■ Consigne 1: Selon le passage cité, que signifie le mot Zorro en espagnol ?
■ Consigne 2: Reproduisez s'il vous plaît le passage cité de « Par Chokri Baccouche » jusqu'à « un riche aristocrate. », en substituant « loup » à « renard ».

■ Passage cité:
=-=-=-=-=
Par Chokri Baccouche

Son nom il le signe à la pointe de l’épée, d’un Z qui veut dire Zorro : ceux qui sont nés durant les années cinquante du siècle dernier se rappellent certainement de ce refrain, fredonné par de nombreuses générations et tiré du générique de la célèbre série télévisée de Disney  «Zorro». Zorro qui signifie renard en espagnol est ce justicier masqué qui combat le crime et protège les faibles et les opprimés en Californie au début du 19è siècle sous les traits de Don Diego de la Vega, un riche aristocrate.

Aussi troublant que cela puisse paraitre et on se demande d’ailleurs s’il s’agit d’un simple hasard, la lettre Z est souvent associée à la lutte contre l’injustice comme le prouve d’ailleurs « Z », le titre d’un film à succès de Costa Gavras sorti en 1962 qui relate les péripéties rocambolesques liées à l'assassinat d'un homme politique de gauche et l'enquête qui suit pour découvrir la corruption et les abus de pouvoir au sein des autorités.
=-=-=-=-=
■ Données fournies:
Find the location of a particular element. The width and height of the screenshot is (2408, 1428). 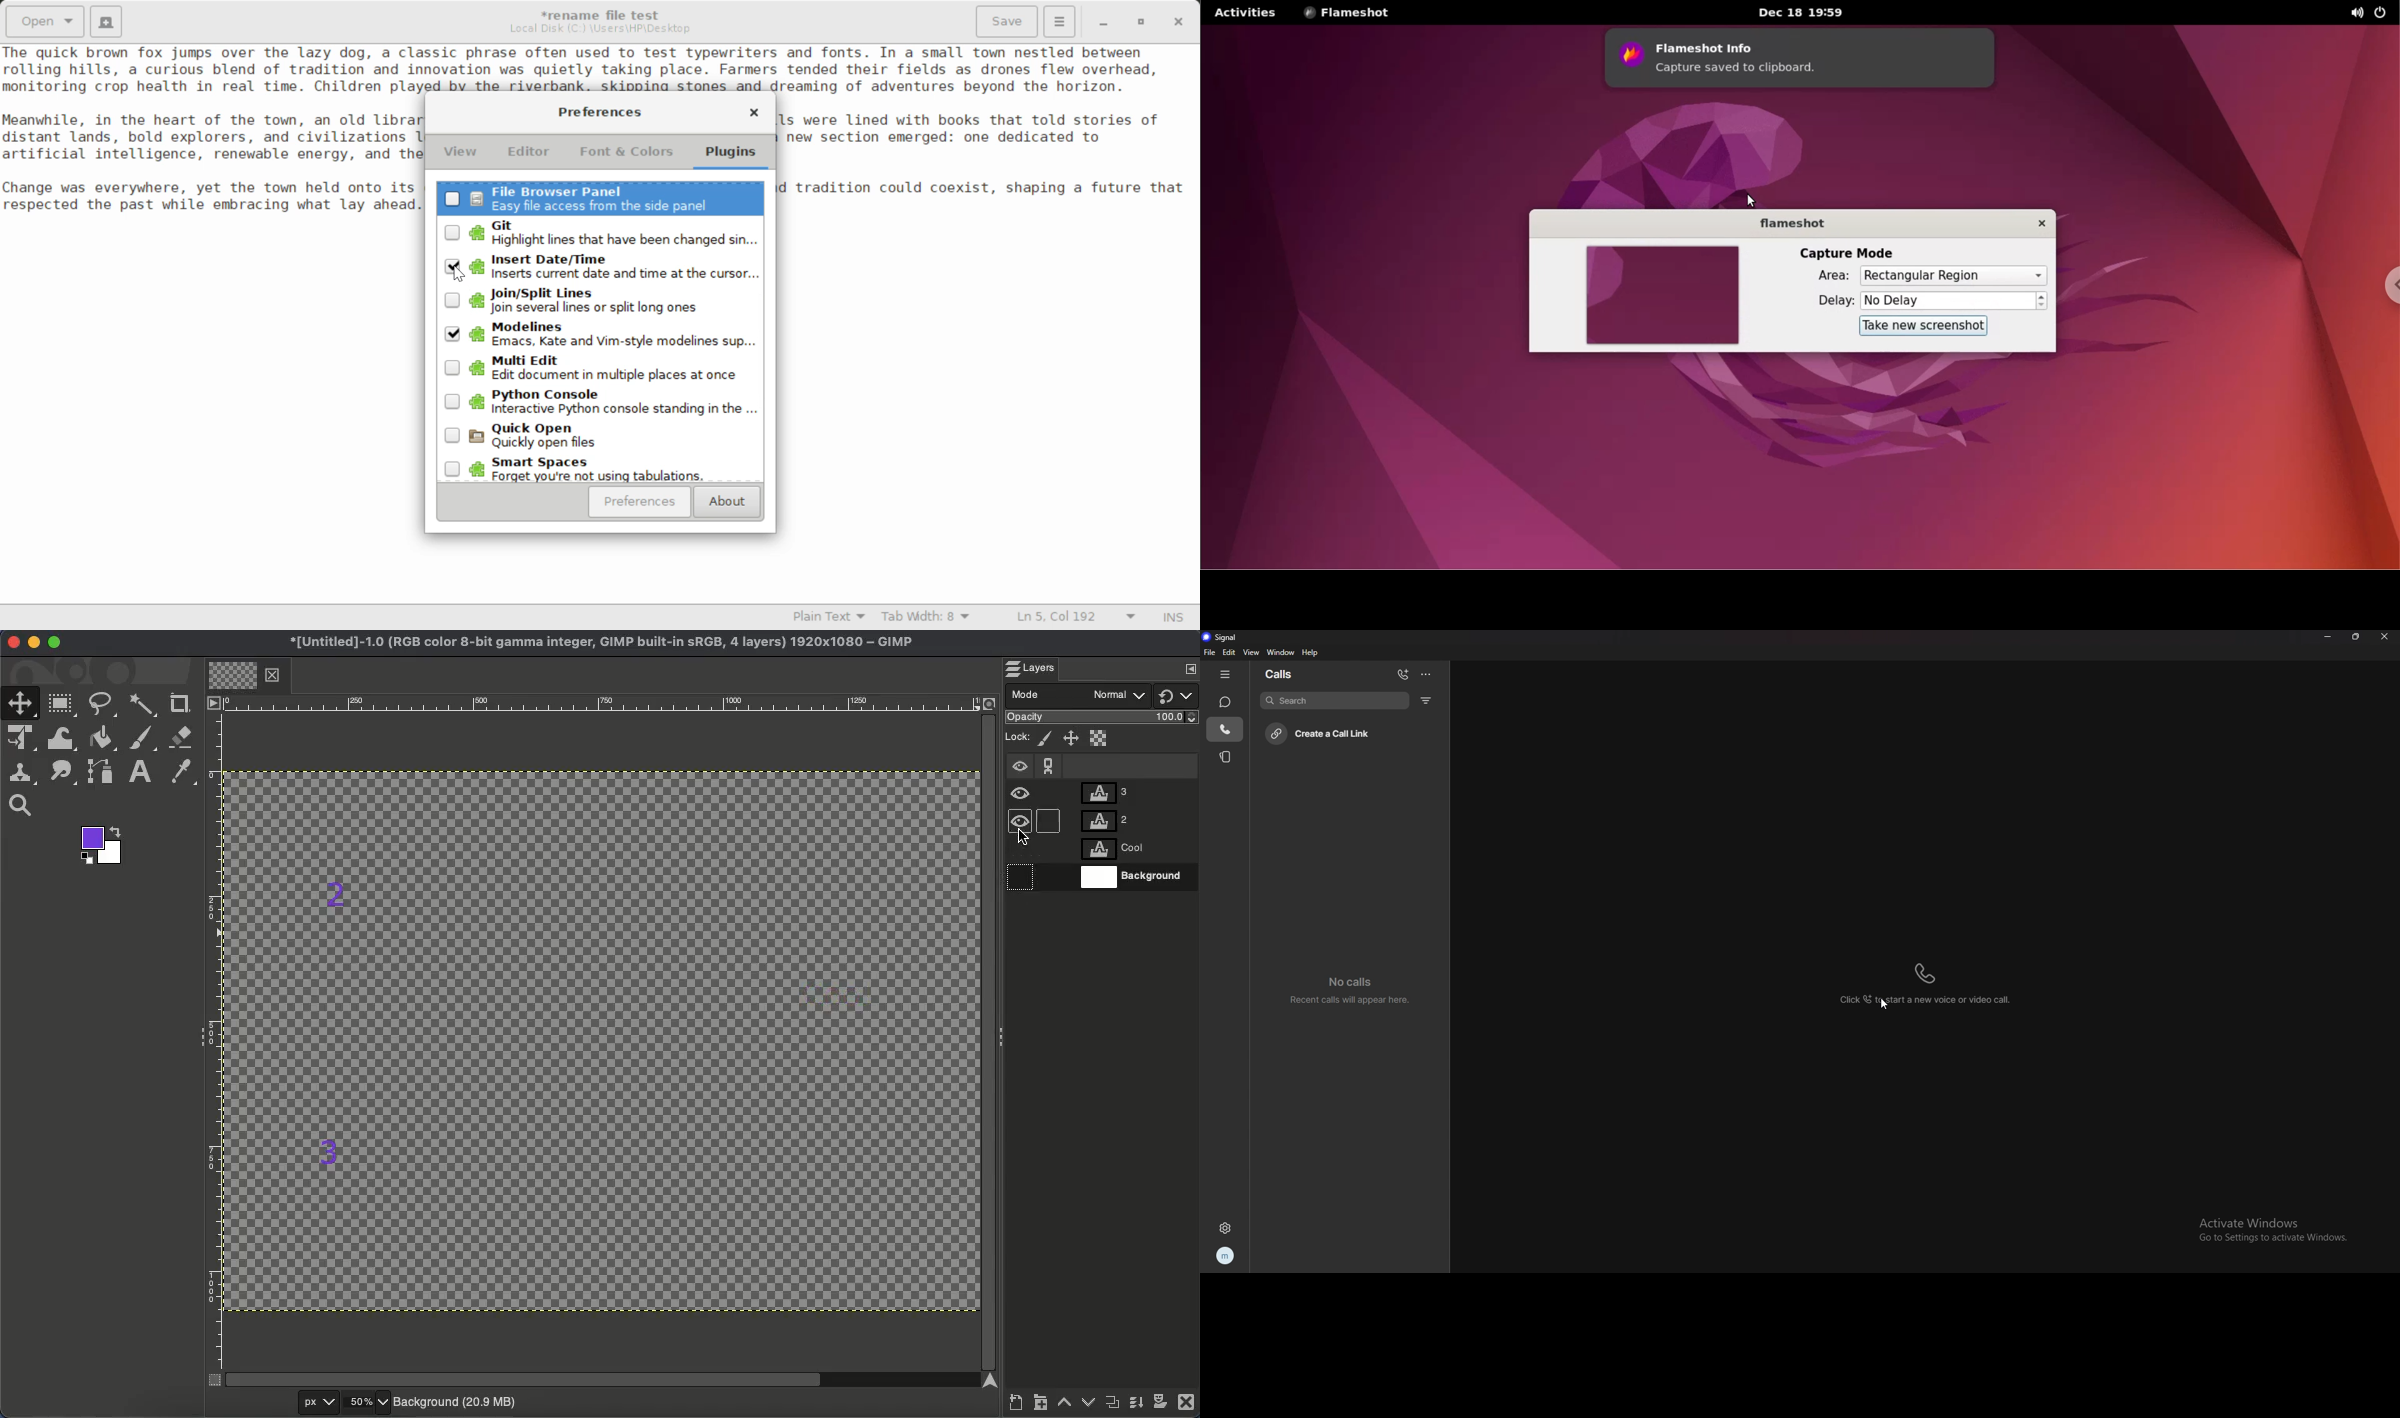

Line & Character Count is located at coordinates (1076, 618).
=-=-=-=-=
■ Résultat obtenu 1: Renard.

■ Résultat obtenu 2:
Par Chokri Baccouche

Son nom il le signe à la pointe de l’épée, d’un Z qui veut dire Zorro : ceux qui sont nés durant les années cinquante du siècle dernier se rappellent certainement de ce refrain, fredonné par de nombreuses générations et tiré du générique de la célèbre série télévisée de Disney  «Zorro». Zorro qui signifie loup en espagnol est ce justicier masqué qui combat le crime et protège les faibles et les opprimés en Californie au début du 19è siècle sous les traits de Don Diego de la Vega, un riche aristocrate.